■ The problem ■
Rewrite the records below, changing every "screenshot" to "capture" and keeping everything else the same. Leave the pictures out.

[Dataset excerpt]
□ □ □ □
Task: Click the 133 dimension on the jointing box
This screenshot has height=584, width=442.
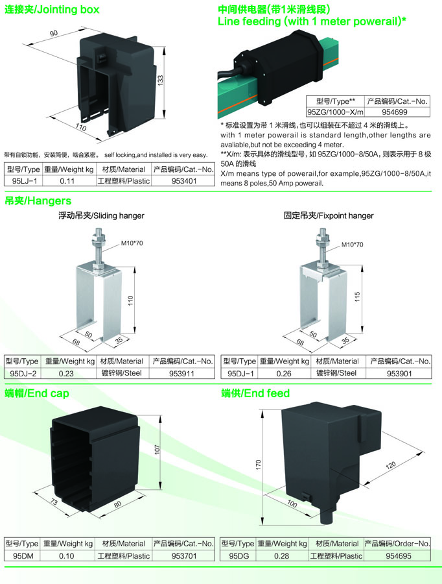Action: (160, 80)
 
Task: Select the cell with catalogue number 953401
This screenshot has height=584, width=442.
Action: (184, 181)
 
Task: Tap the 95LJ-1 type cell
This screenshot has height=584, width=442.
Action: (22, 181)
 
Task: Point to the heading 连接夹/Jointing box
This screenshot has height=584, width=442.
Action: (52, 9)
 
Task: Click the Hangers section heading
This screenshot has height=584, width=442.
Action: (38, 201)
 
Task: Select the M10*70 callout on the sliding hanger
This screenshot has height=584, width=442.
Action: (132, 243)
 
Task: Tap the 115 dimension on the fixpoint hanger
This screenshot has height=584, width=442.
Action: (357, 297)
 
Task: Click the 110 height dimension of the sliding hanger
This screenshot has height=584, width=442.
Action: (131, 301)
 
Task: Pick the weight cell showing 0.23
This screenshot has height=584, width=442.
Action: (66, 373)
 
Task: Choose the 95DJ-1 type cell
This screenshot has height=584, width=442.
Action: (240, 373)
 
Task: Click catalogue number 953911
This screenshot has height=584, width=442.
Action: (181, 373)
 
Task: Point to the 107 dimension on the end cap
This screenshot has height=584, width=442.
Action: (157, 450)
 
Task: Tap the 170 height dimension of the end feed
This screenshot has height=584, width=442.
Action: (259, 465)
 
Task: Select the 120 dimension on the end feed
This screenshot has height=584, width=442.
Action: (391, 465)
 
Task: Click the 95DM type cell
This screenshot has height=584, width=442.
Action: (23, 555)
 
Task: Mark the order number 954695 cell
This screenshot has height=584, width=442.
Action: (399, 555)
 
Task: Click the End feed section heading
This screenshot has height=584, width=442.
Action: (255, 393)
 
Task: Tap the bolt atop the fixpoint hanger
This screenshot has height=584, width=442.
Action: (322, 248)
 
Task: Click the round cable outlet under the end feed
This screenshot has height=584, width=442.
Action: (327, 516)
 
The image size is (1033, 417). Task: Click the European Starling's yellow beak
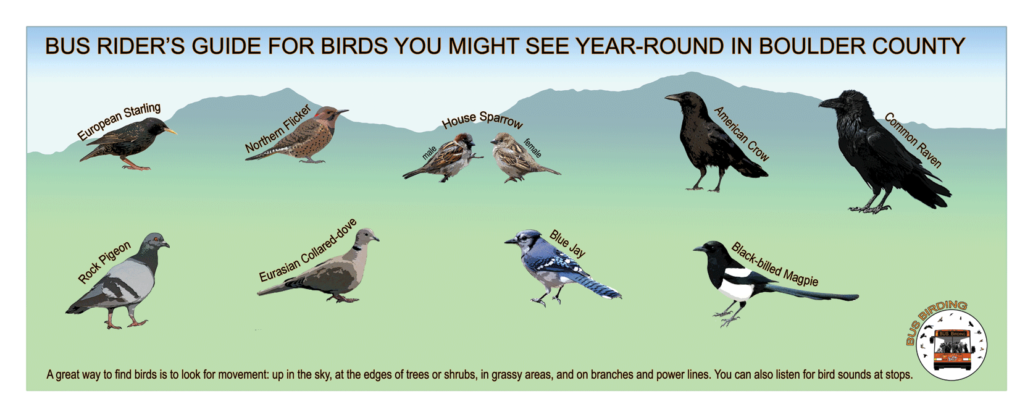[170, 132]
□ □ □ □
■ Task output ■
Task: Click the 133 dimension on the jointing box
This capture has height=584, width=442.
Action: (160, 80)
 
Task: Select the cell with catalogue number 953401
This capture has height=584, width=442.
Action: (184, 181)
 
Task: Tap the 95LJ-1 type cell
This capture has height=584, width=442.
Action: (22, 181)
 
Task: Point to the heading 连接夹/Jointing box
This capture has height=584, width=442.
Action: (52, 9)
 
Task: Click the Hangers section heading
This capture has height=584, width=442.
Action: (38, 201)
 
Task: Select the M10*70 callout on the sliding hanger
This capture has height=584, width=442.
Action: (132, 243)
 
Task: Tap the 115 dimension on the fixpoint hanger
This capture has height=584, width=442.
Action: (357, 297)
 
Task: Click the 110 height dimension of the sliding hanger
This capture has height=584, width=442.
Action: (131, 301)
 
Task: Pick the weight cell showing 0.23
This capture has height=584, width=442.
Action: (66, 373)
 
Task: Choose the 95DJ-1 type cell
This capture has height=584, width=442.
Action: (240, 373)
 
Task: Click catalogue number 953911
This capture has height=584, width=442.
Action: (181, 373)
 
Task: Point to the 107 dimension on the end cap
This capture has height=584, width=442.
Action: (157, 450)
 
Task: Tap the 170 height dimension of the end feed
This capture has height=584, width=442.
Action: (259, 465)
 
Task: Select the 120 dimension on the end feed
This capture has height=584, width=442.
Action: (391, 465)
 
Task: Click the 95DM type cell
This capture has height=584, width=442.
Action: (23, 555)
 
Task: Mark the order number 954695 cell
This capture has height=584, width=442.
Action: (399, 555)
 
Task: Click the End feed section heading
This capture has height=584, width=442.
Action: (255, 393)
 
Task: Tap the bolt atop the fixpoint hanger
This capture has height=584, width=442.
Action: (322, 248)
 
Task: Click the round cable outlet under the end feed
This capture has height=584, width=442.
Action: (327, 516)
 
The image size is (1033, 417). Task: Click the European Starling's yellow beak
[170, 132]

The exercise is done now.